Why do we replace the existing Hive CLI?
Hive CLI is a legacy tool which had two main use cases. One is served as a thick client for SQL on Hadoop and another is as a command line tool for HiveServer1. HiveServer1 is already deprecated and removed from Hive code base, so use case #2 is out of the question. For #1, Beeline provides or is supposed to provide equal functionality, yet is implemented differently from Hive CLI.
As it has been a while that Hive community has been recommending Beeline + HS2 configuration, ideally we should deprecating Hive CLI. Because of wide use of Hive CLI, we instead propose replacing Hive CLI's implementation with Beeline plus embedded HS2 so that Hive community only needs to maintain a single code path. In this way, Hive CLI is just an alias to Beeline at either shell script level or at high code level. The goal is that no changes or minimum changes are expected from existing user scrip using Hive CLI.
Old CLI functionality support
We use beeline to implement the old CLI functionality.

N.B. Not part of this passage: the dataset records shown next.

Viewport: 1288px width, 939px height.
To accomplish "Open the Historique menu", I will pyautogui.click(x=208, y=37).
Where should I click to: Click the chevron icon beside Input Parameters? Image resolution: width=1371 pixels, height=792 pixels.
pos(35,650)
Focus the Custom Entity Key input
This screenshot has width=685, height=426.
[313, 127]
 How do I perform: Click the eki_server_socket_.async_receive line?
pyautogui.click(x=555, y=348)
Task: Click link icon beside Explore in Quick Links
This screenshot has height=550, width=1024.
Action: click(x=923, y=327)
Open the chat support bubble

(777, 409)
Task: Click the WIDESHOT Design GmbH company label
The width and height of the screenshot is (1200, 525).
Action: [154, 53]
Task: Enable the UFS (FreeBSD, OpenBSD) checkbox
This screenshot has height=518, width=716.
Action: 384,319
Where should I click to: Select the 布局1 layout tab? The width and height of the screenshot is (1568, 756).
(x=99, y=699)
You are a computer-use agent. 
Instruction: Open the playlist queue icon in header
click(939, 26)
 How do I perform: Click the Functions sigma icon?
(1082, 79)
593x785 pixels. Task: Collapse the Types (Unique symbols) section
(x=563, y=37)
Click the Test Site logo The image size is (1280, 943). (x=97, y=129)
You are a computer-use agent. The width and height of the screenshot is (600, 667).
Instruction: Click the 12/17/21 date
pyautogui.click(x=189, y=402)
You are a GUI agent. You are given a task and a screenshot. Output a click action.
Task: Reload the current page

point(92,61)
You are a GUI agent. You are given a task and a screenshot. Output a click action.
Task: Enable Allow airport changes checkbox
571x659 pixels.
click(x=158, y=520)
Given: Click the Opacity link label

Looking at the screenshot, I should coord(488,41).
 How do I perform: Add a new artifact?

In case some existing CLI features are not supported in new replaced CLI, we are able to use the following command to use the deprecated CLI tool.
export USE_DEPRECATED_CLI=true
And the log4j configuration file has been changed to "beeline-log4j.properties".
CLI options support
To get help, run "hive -H
" or "hive --help
".
usage: hive -d,--define <key=value> Variable subsitution to apply to hive commands. e.g. -d A=B or --define A=B --database <databasename> Specify the database to use -e <quoted-query-string> SQL from command line -f <filename> SQL from files -H,--help Print help information --hiveconf <property=value> Use value for given property --hivevar <key=value> Variable subsitution to apply to hive commands. e.g. --hivevar A=B -i <filename> Initialization SQL file -S,--silent Silent mode in interactive shell -v,--verbose Verbose mode (echo executed SQL to the console)
CLI Interactive Shell Commands support
Example for source command:
hive> source /root/test.sql; hive> show tables; numbers_bucketed test2 testavro2
CLI configuration support
Configuration Name | Supported in New CLI |
---|---|
hive.cli.errors.ignore | Yes |
hive.cli.prompt | Yes |
hive.cli.pretty.output.num.cols | No |
hive.cli.print.current.db | No |
Performance Impacts
Using the JMH to measure the average time cost when retrieving a data set, we have the following result.
Benchmark Mode Samples Score Error Units o.a.h.b.c.CliBench.BeeLineDriverBench.testSQLWithInitialFile avgt 1 1713326099.000 ? NaN ns/op o.a.h.b.c.CliBench.CliDriverBench.testSQLWithInitialFile avgt 1 1852995786.000 ? NaN ns/op
The score is the less the better since we are evaluate the cost time. And we didn't have a clear performance gap in terms of retrieving data.